Too often the efforts of church planting and evangelism in unreached places, goes by the term ‘missions.’ But when a group of believers is sufficiently gathered, we then say that a ‘church’ has been established. The linking of terms in a before-after type of relationship has often been propagated by mission agencies themselves.
But is this a good way of talking about things? When mission grows up, does it become a church?
The problem with this is well considered by Hoedemaker’s summary of a missiologist from the last generation,
“Can a development of mission into church really be considered a maturing? Is it not, rather, a betrayal of the fundamental missionary meaning of “church” (the church happens as the Gospel of the kingdom is brought to the world)? “The Legacy of J.C. Hoekendijk (International Bulletin of Missionary Research, 19 no 4 O 1995, p 166-170)
Don’t many of us feel that way now, after the explosion of the missional church, after the critique of the inward focused church? It’s the church really always already mission?
The criticism is right. We ought not separate the church from mission, and mission doesn’t create a church entity, but rather the church is such as engaged in mission.
But the result of this theological emphasis tends to absolutize, or abstract, from the real, historical processes of, dare I say, actually planting a church. While mission isn’t some great big arrow that points toward a church building (like the picture above), there is a necessary process of maturation and development. It is this process, that while unfortunate, mission agencies hope to convey in describing a shift from a ‘mission’ to a ‘church’.

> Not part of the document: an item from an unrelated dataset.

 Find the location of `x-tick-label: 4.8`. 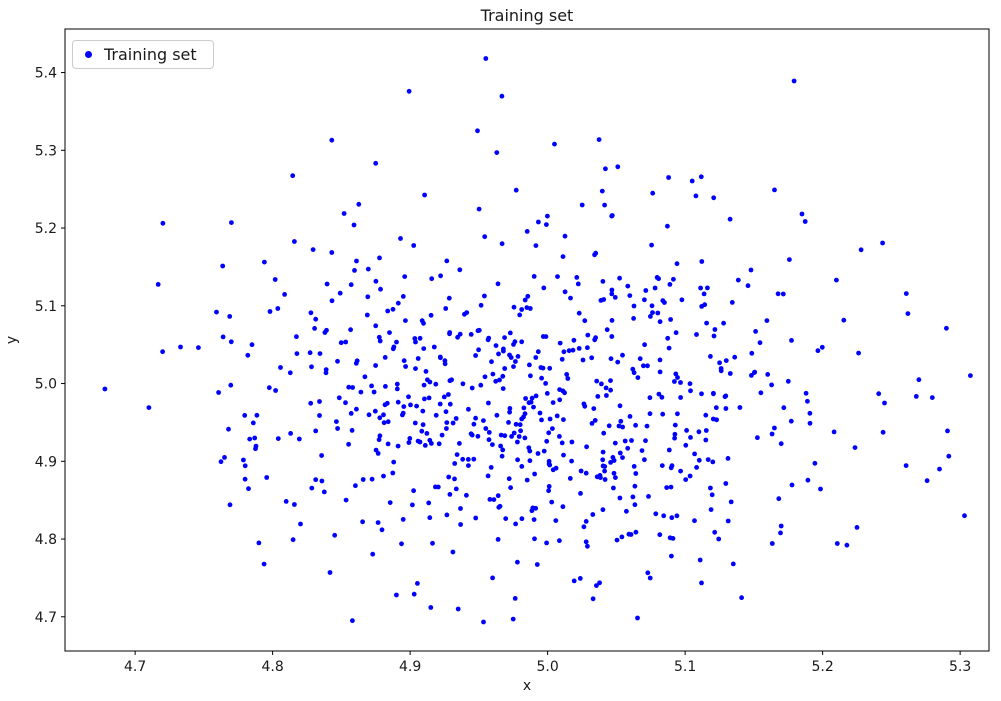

We must understand that while everything is mission, or that the church is missional, there still is the initial planting, the reaping, and the sending out to plant some more. In the past the first part was considered missions and the latter parts a maturing church. Does this mean a selling out to institutionalism? Maybe. Does it always mean this? No.
It just means that some plant (a missionary, an evangelists, one gifted with apostolic fervor), and others reap (a shepherd, a prophet, a teacher). All the gifts are used toward the maturing of the church for mission. And at some point, a new church will begin to send out mature missionaries to plant somewhere else. But to affirm this process is not to deny the missionary nature of the church.
Indeed, as Hoedemaker states concerning Hoekendijk,
there may be traces of an original evangelical spirituality in this suspicion, akin to the revivalistic mistrust of all ecclesial establishment.
I’m all for revival and pray for them myself, but I too worry of this too oft knee-jerk reaction against the establishment as a pietistic impulse. And certainly, while John Wesley was saved by pietists, he also organized his movement and changed English-speaking ecclesial landscape.